The One-Rep Max Calculator estimates the heaviest weight you can lift for one rep, based on a lighter set you've already done. It runs your numbers through Epley, Brzycki, and Lombardi formulas so you don't have to risk a true max attempt.
The calculator runs five formulas at once (Epley, Brzycki, Lombardi, O'Conner, and Mayhew) so you can compare and average them rather than trusting any single curve. It then prints a percentage table from 60% to 100% in 5% steps, which is what most strength programs (5/3/1, Texas Method, Stronglifts) use to prescribe working sets.

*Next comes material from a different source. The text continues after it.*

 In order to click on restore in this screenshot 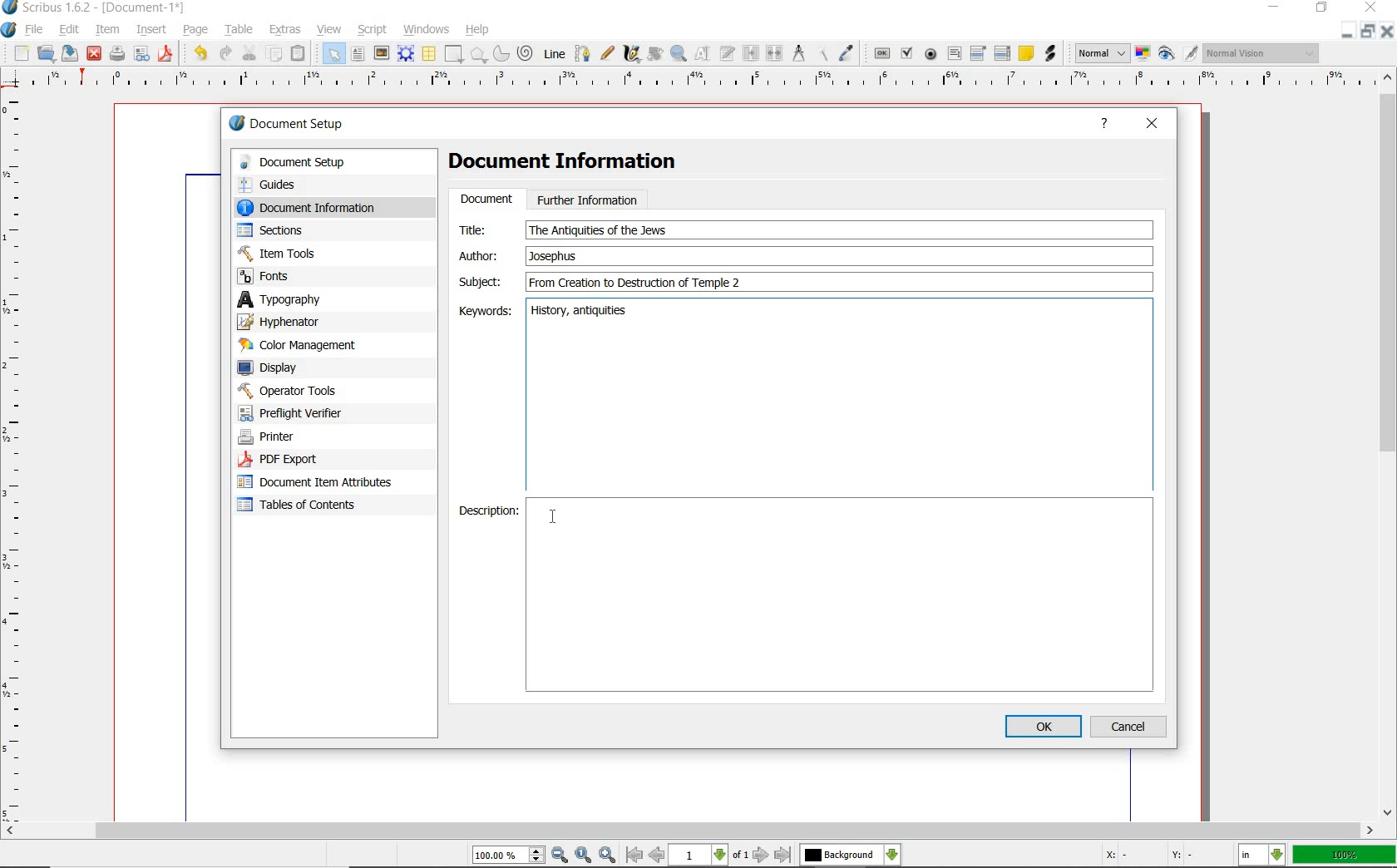, I will do `click(1364, 30)`.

Estimates are most accurate at 1–6 reps and degrade past 10.
How to use
- Enter the weight you lifted and the number of reps you completed in your set.

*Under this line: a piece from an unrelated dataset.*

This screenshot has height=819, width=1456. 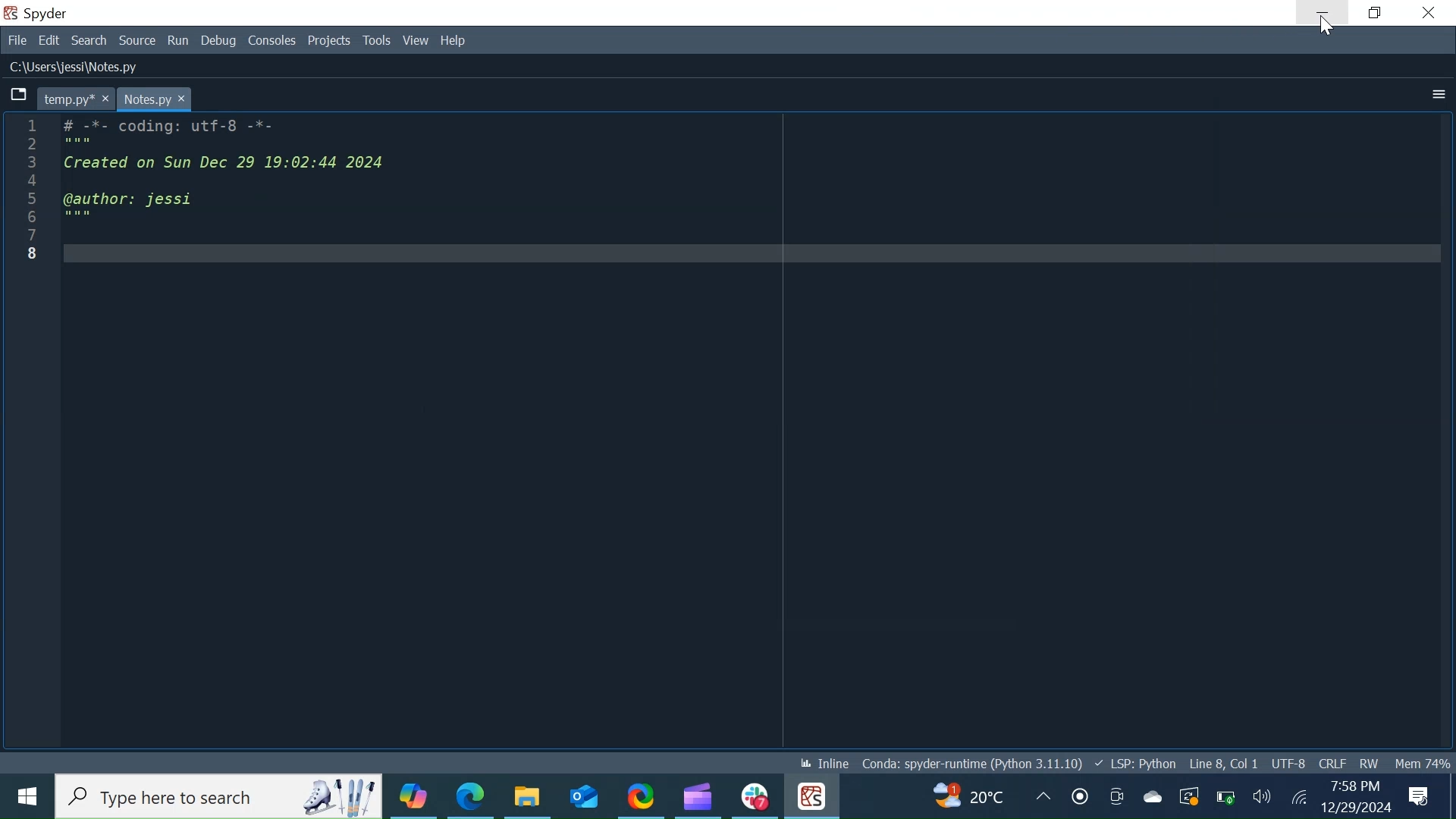 What do you see at coordinates (1288, 764) in the screenshot?
I see `File Encoding` at bounding box center [1288, 764].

- Select your preferred estimation formula or compare results across all formulas.
- View your estimated 1RM along with percentage-based training loads for programming your workouts.
When to use
- Programming next week's working sets at the right percentage of your max.
- Estimating a new 1RM after a top set without doing an actual single.
- Comparing two lifters' relative strength when they tested at different rep ranges.
Result
You bench pressed 185 lbs for 6 reps. Using the Epley formula, your estimated 1RM is approximately 216 lbs. You can then plan training sets at 70% (151 lbs) for hypertrophy or 90% (194 lbs) for strength.
FAQ
- How accurate are 1RM estimates from rep-max formulas?
- Within about 5% for sets of 3–6 reps for most trained lifters. Past 10 reps the curves diverge significantly because muscular endurance becomes the limiter, not maximal strength. For competition prep, only a real tested max is reliable.
- Why do the five formulas give different numbers?
- Each was fitted on different populations and lifts. Epley and Brzycki tend to agree at 2–10 reps. Lombardi is more conservative for high reps. Mayhew was built from bench-press data on football players. Average them or take the median for a balanced number.
- Should I use lbs or kg?
- Either, the math works on any unit as long as you stay consistent. Toggle to lbs if you train in pounds; results come back in lbs. Switch to kg for plates marked in kilos. The percentages don't change between units.
- Can I estimate a 1RM from a heavy single?
- Yes, enter 1 rep and the weight you actually lifted. All five formulas return that exact weight, because at 1 rep the input is the max. Useful when you want the training-load table for a recently tested max.
- Is rep-max calculation safe for beginners?
- It's actually safer than testing an actual 1RM, because you only need to go heavy enough for 3–6 clean reps. Most coaches recommend new lifters use estimates rather than maxing out, since form breakdown at true singles is a common cause of injury.